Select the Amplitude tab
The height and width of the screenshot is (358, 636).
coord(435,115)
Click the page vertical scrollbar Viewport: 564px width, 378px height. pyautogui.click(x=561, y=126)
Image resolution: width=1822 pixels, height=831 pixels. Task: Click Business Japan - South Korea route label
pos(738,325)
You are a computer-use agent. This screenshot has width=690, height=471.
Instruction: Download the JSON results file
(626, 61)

- - - - - - -

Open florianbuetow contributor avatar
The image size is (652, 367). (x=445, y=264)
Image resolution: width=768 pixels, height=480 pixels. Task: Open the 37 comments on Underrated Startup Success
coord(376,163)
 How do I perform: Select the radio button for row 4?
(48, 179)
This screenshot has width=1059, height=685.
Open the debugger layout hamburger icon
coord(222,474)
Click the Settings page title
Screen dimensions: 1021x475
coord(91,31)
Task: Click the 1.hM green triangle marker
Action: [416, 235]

- - - - - - -

▶ _Goal_
From the entries above, pick out every line containing the word "Select" and copy each one in full.

▶ _Output below_
Select the Amplitude tab
 How do I perform: Select the radio button for row 4?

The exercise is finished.